What you will do – Which lines run from the one containing "This screenshot has width=1300, height=924." to the end of the entries? Quote them exactly, and nothing else.

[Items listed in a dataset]
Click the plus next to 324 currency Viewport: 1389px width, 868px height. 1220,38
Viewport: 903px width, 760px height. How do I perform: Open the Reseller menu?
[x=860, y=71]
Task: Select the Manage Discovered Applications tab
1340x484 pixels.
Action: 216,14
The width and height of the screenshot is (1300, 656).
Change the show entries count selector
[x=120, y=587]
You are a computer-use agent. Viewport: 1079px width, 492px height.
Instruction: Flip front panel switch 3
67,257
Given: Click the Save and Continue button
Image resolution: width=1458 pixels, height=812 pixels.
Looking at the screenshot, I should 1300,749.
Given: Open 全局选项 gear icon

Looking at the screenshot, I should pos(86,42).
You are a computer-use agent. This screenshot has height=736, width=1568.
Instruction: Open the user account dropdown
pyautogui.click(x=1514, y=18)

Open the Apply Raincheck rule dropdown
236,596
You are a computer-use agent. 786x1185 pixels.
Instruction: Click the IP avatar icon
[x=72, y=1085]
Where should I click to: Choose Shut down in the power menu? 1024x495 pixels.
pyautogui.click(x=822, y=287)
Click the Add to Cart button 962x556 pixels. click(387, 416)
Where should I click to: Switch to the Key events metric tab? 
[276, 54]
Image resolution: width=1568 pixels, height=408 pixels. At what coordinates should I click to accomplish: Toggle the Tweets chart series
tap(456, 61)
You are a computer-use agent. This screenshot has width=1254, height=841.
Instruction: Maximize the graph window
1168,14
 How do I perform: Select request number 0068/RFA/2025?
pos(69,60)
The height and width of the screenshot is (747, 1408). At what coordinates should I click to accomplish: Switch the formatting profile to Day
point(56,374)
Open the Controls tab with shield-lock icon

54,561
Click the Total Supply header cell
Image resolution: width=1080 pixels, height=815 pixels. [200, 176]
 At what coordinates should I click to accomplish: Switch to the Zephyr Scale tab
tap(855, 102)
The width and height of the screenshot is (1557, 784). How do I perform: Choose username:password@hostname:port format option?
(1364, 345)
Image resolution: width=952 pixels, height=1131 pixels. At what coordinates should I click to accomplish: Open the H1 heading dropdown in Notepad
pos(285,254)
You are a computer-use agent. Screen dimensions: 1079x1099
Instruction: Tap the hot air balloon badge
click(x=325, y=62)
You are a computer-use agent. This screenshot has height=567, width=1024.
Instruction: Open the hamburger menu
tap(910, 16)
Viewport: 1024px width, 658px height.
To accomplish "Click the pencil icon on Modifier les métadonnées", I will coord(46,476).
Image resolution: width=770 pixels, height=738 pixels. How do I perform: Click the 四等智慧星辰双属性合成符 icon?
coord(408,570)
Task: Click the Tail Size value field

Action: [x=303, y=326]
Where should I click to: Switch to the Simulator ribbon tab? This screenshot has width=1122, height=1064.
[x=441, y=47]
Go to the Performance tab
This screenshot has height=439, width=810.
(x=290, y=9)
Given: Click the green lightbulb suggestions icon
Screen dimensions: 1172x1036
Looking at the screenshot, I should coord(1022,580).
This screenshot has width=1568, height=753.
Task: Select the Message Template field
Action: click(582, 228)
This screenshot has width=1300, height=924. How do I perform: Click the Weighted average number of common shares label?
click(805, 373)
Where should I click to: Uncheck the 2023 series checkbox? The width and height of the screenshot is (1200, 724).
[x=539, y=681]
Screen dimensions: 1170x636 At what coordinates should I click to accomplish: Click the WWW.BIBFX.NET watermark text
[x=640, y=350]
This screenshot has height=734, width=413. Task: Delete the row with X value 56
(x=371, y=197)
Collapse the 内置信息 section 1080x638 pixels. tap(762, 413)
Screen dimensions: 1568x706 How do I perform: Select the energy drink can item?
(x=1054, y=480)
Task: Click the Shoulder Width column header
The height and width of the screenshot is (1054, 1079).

Your solution –
This screenshot has width=1300, height=924. How do I perform: Click the Weighted average number of common shares label?
click(805, 373)
Where should I click to: Uncheck the 2023 series checkbox? The width and height of the screenshot is (1200, 724).
[x=539, y=681]
Screen dimensions: 1170x636 At what coordinates should I click to accomplish: Click the WWW.BIBFX.NET watermark text
[x=640, y=350]
This screenshot has height=734, width=413. Task: Delete the row with X value 56
(x=371, y=197)
Collapse the 内置信息 section 1080x638 pixels. tap(762, 413)
Screen dimensions: 1568x706 How do I perform: Select the energy drink can item?
(x=1054, y=480)
Task: Click the Shoulder Width column header
The height and width of the screenshot is (1054, 1079).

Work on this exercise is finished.